Angelo Branduardi è un vero incantatore delle masse: il pubblico non può fare a meno di rimanere estasiato dal suo spettacolo per tutta la sera. Come pochi altri cantautori, riesce a mettere d’accordo intere generazioni, dai giovanissimi ai più anziani.
Angelo Branduardi live in concerto presso Piazza Luca da Penne a Penne lunedì 7 agosto 2023: il report, tutte le canzoni in scaletta
Il concerto inizia con il grande classico “Si può fare”. I suoi arrangiamenti convincono a pieno gli astanti. Angelo Branduardi però mette subito in chiaro che la sua musica è significativa anche grazie ai testi, sempre originali e pieni di citazioni dotte. Ecco quindi che esce subito fuori il suo lato più “letterario”, con la lettura della poesia “Il violinista di Dooney”, a cui seguono “Gulliver” e “La serie dei numeri”.
È quindi il turno della “prima poesia della letteratura italiana, fate conto che Dante Alighieri arrivò cento anni dopo…“, che inizia con gong e percussioni, “Il cantico delle creature”. A essa segue la poesia “Il sultano di Babilonia”, con la canzone omonima che incorpora anche un mini assolo di batteria.
La passione sconfinata per San Francesco, protettore d’Italia
Angelo Branduardi ha da sempre avuto una passione sconfinata per uno dei due santi protettori dell’Italia. Ecco quindi “una delle prediche di Francesco“, ovvero “Nelle paludi di Venezia Francesco si fermò per pregare e tutto tacque”. L’atmosfera religiosa prosegue con “La predica della perfetta letizia”, che il pubblico gradisce particolarmente.

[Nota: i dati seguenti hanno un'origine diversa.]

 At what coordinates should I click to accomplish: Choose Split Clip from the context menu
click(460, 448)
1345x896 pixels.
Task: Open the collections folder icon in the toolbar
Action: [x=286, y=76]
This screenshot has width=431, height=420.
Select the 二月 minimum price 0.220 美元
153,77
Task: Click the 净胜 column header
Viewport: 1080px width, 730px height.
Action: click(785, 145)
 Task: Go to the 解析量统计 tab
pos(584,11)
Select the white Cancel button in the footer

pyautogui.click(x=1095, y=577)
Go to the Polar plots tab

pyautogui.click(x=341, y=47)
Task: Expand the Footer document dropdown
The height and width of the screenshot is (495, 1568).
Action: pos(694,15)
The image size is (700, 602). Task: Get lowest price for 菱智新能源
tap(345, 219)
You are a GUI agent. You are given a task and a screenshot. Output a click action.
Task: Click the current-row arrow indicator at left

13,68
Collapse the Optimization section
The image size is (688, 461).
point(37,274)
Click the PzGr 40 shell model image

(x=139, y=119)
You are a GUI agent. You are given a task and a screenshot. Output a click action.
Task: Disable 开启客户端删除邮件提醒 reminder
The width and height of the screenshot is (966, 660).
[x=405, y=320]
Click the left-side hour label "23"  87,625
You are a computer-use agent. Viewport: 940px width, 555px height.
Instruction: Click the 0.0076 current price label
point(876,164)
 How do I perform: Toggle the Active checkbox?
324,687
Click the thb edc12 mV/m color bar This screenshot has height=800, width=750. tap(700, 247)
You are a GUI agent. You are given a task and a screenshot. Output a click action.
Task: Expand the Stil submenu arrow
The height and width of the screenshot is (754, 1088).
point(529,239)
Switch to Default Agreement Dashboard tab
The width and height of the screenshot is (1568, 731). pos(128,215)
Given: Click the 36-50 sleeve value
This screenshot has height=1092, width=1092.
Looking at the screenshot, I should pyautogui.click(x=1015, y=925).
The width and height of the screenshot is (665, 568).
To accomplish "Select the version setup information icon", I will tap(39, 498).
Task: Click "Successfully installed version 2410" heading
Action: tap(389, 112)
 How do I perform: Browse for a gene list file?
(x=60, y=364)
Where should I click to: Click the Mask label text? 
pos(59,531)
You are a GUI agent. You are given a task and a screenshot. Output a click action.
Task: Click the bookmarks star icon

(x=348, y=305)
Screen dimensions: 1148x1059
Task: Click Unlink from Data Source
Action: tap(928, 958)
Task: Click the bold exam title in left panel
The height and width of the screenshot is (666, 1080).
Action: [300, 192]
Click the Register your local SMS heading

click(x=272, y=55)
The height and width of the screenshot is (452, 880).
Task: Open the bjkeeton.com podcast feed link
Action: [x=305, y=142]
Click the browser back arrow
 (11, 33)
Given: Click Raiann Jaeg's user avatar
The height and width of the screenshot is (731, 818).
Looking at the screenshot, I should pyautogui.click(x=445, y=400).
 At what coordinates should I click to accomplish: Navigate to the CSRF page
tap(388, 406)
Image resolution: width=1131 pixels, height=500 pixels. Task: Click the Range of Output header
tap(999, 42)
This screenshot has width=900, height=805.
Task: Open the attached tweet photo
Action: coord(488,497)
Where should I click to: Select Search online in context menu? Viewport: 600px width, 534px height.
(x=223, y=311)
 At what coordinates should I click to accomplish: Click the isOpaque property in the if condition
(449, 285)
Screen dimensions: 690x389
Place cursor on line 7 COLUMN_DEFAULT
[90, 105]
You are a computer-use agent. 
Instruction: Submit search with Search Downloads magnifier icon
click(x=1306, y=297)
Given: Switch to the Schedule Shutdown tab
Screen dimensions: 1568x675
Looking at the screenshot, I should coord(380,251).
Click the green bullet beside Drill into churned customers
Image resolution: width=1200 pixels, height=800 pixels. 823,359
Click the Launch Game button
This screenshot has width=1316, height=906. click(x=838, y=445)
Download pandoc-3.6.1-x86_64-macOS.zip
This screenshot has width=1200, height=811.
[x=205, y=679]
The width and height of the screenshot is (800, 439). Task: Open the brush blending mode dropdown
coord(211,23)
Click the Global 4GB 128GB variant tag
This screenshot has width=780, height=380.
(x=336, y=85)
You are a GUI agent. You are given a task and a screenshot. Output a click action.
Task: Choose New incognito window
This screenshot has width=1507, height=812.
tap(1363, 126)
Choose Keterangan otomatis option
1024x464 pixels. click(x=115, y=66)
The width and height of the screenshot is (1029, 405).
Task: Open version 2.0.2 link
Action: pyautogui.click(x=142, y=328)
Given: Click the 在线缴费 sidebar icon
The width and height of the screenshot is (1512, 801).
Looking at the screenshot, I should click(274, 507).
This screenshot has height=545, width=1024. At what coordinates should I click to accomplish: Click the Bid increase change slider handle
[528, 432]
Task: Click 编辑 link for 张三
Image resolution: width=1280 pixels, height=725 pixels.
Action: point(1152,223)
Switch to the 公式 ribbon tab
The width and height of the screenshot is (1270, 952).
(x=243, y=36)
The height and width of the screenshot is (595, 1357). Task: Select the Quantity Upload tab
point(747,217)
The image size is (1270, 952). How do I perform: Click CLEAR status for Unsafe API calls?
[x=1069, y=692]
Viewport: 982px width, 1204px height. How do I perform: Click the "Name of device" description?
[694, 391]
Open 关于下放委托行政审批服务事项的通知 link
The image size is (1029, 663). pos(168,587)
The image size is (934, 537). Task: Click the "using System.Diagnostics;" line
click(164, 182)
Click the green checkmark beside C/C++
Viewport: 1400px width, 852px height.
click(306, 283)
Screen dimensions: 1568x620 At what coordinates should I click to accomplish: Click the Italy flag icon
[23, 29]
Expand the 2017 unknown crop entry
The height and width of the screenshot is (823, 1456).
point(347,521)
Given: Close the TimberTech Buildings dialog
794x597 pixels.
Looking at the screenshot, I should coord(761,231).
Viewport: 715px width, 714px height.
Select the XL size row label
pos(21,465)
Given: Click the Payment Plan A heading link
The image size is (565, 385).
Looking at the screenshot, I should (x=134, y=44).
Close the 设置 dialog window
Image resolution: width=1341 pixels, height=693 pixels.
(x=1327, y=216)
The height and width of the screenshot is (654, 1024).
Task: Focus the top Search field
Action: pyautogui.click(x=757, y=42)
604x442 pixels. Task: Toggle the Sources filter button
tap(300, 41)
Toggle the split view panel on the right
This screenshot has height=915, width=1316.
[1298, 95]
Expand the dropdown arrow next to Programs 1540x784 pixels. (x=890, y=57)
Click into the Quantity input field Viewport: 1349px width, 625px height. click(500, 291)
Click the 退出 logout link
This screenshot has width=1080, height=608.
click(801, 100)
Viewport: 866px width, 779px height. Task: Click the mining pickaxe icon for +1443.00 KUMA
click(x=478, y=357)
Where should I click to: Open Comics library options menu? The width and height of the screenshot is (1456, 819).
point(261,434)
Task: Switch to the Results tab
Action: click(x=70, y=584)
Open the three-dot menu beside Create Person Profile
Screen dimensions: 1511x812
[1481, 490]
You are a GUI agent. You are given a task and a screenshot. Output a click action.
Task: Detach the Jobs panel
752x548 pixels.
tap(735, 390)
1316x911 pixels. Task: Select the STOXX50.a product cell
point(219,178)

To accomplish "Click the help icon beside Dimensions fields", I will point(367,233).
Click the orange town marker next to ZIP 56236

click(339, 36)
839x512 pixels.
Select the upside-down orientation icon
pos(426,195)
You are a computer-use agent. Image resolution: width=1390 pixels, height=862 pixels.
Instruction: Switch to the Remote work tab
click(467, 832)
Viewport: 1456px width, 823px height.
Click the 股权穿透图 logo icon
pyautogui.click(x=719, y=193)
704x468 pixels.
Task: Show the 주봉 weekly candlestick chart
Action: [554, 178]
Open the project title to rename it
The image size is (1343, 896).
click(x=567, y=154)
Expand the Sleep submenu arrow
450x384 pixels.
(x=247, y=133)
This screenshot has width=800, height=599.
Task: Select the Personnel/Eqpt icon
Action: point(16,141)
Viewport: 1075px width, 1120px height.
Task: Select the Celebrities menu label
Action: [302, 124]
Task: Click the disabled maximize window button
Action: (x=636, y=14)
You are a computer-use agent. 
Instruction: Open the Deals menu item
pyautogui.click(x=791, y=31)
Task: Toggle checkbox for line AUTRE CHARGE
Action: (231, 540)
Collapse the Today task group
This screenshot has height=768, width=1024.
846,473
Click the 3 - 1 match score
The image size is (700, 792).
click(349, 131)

Un salto nel passato viene fatto poi con “La luna”, dall’omonimo album del 1975 (che fu poi ristampato cinque anni dopo con nuovi mixaggi e con un nuovo titolo).
Angelo Branduardi durante la sua carriera ha preso ispirazione persino da una leggenda giapponese quando scrisse “Il dono del cervo”, riproposta magistralmente durante il concerto a Penne.
A essa sono seguiti poi “una melodia inglese”, ovverosia “Lord Franklin” e “Ballo in fa diesis minore”.
La parte finale del concerto e il bis con “Cogli la prima mela” e “Vanità di vanità”
Largo poi alle hit più famose del menestrello (così viene chiamato dai propri fan), ovvero “Alla fiera dell’Est”, durante la quale esegue anche un pregevole assolo di violino e “La pulce d’acqua”, al cui interno presenta la band che lo accompagna sul palco: Antonello D’Urso alle chitarre, Fabio Valdemarin alle tastiere, Davide Ragazzoni alla batteria, alle percussioni e al gong e Stefano Olivato al basso.
Arriva così una breve pausa che fa da preludio agli ultimi brani del bis, l’immancabile “Cogli la prima mela” e “Vanità di vanità” che chiude in bellezza il concerto.
Penne ha di certo ospitato uno dei migliori concerti di questa lunga estate musicale abruzzese che non ancora finisce.